巫行129 銅鐸
案内を買って出た男性に連れられて、集落の中を進む。
サイロウの國程ではないが、同じ湖を擁するホタルやカエデの住む地よりも一ヶ所へ集中して人が暮らしており、再生の地よりも更に大きな湖の恩寵を受けている。
湖からは無数に川が伸びているらしく、上りも下りも併せて数百は下らないという。そして、その川の多くに大小の川の神や精霊が宿る。川幅の広いものには舟も行き交っており、その最も太い川の下流はサイロウの國の傍にある海へと流れている。
その川や湖から程近い場所に彼等の生活の場が設けられているのだ。
「サイロウはおら達の村を襲わんで帰ったが、自分とこの川に繋がっとるやさけー、じょーだい穢れを気にしたんやろ。幾ら強くて悪い奴でも、だだけに暴れんのはよーない。おら達みたいに、川の神様に感謝せんとあこかい」
お邦訛り混じりで男が語る。
実際の処、サイロウが自身の國に引き返した理由は分からないが、その直後にミクマリを呼び出している為、恐らく理由は別の処に在ったであろう。彼はどの様な神も畏れない。
「これだけ大きな湖だと、立派な神様がいらっしゃるのでしょうね」
ミクマリは大きな声で言った。先程から僅かに神気を孕んだ風が強く、鬢や提髪が泳いで仕方が無い。
「ほや、今この吹かしとる風はのー、おら達の神様の吹く長ーい吐息って言われちょるんや」
「えっ、きしょ」
風の中、アズサが何か言った。
「ははは。

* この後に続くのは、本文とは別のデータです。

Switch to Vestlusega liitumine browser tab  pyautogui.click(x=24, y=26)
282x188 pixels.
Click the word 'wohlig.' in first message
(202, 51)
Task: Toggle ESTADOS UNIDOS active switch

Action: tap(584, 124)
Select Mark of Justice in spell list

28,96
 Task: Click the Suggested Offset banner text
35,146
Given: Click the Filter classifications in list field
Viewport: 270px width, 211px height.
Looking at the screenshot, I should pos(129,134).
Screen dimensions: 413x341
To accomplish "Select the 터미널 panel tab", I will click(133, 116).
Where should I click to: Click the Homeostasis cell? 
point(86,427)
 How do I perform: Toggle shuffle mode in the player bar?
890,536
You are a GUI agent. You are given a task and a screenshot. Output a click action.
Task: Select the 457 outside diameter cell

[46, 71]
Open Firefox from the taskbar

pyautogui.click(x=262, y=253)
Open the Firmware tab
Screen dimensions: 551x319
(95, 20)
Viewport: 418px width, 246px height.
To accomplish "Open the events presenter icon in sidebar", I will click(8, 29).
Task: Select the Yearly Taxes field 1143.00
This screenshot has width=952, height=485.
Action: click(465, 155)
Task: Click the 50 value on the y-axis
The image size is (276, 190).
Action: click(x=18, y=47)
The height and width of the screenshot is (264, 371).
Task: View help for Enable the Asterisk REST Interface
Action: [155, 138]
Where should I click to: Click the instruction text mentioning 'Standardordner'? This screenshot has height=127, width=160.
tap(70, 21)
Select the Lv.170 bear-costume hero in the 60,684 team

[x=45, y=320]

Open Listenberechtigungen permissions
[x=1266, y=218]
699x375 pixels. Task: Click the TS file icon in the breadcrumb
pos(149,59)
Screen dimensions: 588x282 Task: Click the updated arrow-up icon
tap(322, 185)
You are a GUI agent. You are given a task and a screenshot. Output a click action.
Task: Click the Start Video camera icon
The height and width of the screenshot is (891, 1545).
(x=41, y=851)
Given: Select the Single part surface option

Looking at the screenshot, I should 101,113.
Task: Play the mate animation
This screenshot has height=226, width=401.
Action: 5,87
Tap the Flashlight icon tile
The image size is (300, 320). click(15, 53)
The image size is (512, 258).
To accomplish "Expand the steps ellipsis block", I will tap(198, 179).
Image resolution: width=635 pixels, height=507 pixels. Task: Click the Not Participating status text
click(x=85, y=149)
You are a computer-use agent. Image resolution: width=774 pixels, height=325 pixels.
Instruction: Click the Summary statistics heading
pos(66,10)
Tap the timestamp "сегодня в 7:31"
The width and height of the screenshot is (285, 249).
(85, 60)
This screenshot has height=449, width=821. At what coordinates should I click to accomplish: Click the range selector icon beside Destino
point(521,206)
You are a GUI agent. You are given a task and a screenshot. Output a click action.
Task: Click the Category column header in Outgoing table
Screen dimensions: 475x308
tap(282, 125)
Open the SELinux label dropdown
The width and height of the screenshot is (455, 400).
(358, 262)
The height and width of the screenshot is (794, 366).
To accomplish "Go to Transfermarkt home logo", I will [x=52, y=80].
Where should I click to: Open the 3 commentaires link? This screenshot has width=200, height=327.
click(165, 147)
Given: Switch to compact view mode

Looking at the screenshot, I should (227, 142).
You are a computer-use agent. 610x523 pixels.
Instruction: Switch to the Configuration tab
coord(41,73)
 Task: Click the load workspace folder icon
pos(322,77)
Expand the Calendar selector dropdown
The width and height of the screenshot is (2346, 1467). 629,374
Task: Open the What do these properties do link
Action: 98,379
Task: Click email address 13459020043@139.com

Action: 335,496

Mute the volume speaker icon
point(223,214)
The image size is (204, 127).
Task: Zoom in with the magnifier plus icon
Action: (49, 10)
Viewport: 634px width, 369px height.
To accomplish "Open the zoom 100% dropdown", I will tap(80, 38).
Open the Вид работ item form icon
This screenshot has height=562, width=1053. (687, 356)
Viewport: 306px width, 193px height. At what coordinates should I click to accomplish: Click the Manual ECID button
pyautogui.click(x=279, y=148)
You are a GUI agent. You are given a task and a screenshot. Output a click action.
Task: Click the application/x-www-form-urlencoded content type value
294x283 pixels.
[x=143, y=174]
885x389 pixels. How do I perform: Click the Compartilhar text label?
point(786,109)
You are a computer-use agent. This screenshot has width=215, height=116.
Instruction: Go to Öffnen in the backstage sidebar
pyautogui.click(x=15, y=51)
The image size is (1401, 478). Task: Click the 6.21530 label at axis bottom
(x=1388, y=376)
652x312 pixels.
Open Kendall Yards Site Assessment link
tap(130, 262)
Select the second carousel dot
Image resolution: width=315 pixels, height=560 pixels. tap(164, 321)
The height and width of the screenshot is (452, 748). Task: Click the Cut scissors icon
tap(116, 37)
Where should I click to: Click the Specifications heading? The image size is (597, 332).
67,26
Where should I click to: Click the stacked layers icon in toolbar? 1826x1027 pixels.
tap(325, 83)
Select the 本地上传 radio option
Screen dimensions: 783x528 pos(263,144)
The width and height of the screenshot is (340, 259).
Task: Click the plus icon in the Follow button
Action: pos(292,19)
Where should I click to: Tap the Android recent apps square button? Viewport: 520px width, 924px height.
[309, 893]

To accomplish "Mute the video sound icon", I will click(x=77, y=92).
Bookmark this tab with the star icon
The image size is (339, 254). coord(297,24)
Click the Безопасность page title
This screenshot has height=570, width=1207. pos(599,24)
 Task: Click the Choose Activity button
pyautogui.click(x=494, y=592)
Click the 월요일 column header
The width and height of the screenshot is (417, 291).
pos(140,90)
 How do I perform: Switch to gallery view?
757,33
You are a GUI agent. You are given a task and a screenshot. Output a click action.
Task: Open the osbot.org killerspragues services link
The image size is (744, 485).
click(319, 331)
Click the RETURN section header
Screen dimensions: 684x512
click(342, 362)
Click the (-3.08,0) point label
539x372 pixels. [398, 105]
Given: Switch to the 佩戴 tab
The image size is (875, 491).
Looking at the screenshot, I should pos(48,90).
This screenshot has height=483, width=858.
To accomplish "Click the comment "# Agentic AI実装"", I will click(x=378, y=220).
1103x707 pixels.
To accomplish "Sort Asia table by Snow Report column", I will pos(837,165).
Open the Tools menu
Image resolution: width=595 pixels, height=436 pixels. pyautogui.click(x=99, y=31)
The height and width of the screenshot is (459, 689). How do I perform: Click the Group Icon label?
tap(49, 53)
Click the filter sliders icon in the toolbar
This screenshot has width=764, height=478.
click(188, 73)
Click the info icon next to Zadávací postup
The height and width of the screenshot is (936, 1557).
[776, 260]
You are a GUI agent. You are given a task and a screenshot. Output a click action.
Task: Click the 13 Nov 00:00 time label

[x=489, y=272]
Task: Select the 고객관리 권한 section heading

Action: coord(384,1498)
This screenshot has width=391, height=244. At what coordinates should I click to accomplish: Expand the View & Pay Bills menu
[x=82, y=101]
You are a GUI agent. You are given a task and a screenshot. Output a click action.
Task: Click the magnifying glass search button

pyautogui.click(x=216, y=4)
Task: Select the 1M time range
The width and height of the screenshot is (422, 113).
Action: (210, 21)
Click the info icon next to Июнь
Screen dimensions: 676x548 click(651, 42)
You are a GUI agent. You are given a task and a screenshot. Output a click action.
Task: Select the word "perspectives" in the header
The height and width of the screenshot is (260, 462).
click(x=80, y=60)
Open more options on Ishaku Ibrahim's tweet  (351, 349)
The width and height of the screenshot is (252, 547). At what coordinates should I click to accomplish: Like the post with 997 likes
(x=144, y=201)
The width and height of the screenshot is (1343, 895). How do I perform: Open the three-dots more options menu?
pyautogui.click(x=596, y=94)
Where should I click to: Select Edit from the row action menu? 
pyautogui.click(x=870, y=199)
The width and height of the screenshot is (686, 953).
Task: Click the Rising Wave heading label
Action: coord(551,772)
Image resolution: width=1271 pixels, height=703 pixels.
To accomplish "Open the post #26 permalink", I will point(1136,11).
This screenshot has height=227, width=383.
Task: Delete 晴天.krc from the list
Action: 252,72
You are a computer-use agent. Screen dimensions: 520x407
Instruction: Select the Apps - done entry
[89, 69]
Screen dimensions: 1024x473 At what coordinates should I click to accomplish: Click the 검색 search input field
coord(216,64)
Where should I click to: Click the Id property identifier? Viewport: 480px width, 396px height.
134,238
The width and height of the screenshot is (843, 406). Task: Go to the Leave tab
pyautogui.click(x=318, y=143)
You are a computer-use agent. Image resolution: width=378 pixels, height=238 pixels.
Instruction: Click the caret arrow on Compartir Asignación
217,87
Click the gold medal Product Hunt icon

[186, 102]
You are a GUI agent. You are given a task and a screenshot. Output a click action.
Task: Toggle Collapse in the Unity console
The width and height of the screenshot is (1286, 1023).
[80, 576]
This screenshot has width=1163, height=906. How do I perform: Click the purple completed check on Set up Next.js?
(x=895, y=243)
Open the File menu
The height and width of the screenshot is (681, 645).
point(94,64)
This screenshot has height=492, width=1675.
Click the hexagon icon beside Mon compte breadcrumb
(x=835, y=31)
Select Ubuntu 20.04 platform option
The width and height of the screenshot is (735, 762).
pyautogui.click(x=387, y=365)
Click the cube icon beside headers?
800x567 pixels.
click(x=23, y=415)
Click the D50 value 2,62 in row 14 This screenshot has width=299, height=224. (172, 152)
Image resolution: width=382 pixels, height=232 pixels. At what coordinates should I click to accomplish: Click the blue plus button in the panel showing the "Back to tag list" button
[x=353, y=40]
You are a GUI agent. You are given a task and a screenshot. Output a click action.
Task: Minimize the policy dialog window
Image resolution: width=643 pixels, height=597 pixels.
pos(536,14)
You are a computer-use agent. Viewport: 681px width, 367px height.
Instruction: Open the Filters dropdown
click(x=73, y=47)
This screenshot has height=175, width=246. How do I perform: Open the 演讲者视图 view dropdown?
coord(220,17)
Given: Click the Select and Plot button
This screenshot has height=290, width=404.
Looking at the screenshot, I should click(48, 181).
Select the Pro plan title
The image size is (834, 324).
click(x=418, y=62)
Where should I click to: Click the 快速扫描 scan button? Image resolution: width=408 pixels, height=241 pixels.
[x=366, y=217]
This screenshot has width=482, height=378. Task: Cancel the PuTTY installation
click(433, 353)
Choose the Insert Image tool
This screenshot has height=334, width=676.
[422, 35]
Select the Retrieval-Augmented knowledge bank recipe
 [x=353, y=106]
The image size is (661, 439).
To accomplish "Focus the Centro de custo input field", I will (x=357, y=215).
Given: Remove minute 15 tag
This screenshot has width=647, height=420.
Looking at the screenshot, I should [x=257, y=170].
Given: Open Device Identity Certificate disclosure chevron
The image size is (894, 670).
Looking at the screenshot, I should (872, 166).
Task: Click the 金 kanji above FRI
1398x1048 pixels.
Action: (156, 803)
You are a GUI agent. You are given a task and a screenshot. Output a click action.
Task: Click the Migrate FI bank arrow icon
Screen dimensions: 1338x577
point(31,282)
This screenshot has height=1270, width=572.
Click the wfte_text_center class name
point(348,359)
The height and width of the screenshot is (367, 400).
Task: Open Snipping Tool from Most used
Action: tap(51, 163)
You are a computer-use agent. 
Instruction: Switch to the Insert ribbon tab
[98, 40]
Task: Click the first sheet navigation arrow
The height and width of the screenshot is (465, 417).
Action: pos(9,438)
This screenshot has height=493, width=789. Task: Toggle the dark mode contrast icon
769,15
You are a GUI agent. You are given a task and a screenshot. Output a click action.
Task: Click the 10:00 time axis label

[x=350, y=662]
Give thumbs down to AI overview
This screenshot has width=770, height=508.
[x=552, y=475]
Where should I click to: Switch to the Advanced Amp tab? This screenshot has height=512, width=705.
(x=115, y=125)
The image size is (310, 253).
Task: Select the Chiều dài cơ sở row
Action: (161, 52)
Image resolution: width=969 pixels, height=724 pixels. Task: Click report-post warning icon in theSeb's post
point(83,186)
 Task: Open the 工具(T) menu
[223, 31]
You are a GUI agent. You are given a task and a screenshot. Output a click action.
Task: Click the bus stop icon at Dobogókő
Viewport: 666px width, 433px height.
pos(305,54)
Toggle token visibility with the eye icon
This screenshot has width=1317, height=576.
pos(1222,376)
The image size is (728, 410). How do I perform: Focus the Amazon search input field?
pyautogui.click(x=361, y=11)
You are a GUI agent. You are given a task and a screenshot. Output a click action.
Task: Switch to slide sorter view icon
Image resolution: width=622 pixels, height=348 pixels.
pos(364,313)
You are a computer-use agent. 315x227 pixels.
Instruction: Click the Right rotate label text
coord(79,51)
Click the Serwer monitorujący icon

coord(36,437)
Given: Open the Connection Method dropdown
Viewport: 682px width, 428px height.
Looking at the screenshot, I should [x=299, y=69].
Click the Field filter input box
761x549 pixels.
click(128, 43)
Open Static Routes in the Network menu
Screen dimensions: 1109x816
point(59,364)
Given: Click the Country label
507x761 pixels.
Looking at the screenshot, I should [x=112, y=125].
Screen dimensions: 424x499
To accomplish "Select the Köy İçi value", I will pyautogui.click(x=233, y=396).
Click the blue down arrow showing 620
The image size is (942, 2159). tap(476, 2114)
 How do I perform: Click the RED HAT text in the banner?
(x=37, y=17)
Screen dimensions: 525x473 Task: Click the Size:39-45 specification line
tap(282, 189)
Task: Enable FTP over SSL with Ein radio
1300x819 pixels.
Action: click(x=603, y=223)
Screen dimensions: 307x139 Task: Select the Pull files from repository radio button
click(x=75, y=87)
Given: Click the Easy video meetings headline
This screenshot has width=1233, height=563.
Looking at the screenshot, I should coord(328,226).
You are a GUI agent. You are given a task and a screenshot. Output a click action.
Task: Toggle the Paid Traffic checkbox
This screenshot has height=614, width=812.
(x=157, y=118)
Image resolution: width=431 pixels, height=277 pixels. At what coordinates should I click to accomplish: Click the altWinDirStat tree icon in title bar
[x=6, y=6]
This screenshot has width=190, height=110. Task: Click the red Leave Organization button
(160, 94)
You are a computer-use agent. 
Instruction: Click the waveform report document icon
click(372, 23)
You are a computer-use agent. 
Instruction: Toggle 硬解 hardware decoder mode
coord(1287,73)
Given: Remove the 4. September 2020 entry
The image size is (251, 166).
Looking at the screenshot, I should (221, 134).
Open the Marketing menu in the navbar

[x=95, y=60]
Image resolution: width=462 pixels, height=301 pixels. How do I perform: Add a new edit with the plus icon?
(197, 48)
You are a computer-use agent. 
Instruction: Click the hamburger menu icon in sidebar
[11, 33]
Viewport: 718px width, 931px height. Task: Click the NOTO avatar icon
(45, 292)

言うても姿のない神様やさけー、只の喩えや。湖からずっと陸に向かって風が吹いとんやー」
「どうして、そんなに吹かせるのかしら?」
「さあのー。湖の神様は古過ぎて、声も聞かせてくりゃせんし。巫女様方が言うにはのー、山の神様の“おろし風”に張り合っとるらしいわー」
「ふうん……」
――神様ったら、また仕様も無い事を為さって。
「ま、村は殆ど湖の神様やのーて、各々川の神様や水場の主の神様を祀っとーから、濡れた衣乾かすのに丁度ええ位にしか思っちょらんのー」
案内の男が笑う。
「湖も後で見学してみましょう」
「巫女様は何しに来たんや? 若い姉妹やし、蠱りや笑い売りでもないやろ?」
男に訊ねられ、ミクマリはこの旅と今後の目的を掻い摘んで話した。
「おお、あの噂の水分の巫女様け!? いや、偉そうにしちまって“うい”やわ……こらえてくだない」
男が頭を下げる。
ミクマリは「御気に為さらないで」と言ったが、風に掻き消されてしまった。
「あの噂のサイロウを負かすお人なら、霊験灼然に違えねえ。やっぱり、“邪神様”をちゃんと視て貰わんと。うちの巫女様方は“商売”が得意なもんでなー。邪神様の噂で旅人を呼び込んで色んなもん交換しようって腹なんです」
「ええ……」
ミクマリは呆れた。悪いものとはいえ、神を人寄せの道具にする何てとんでもない巫女達だ。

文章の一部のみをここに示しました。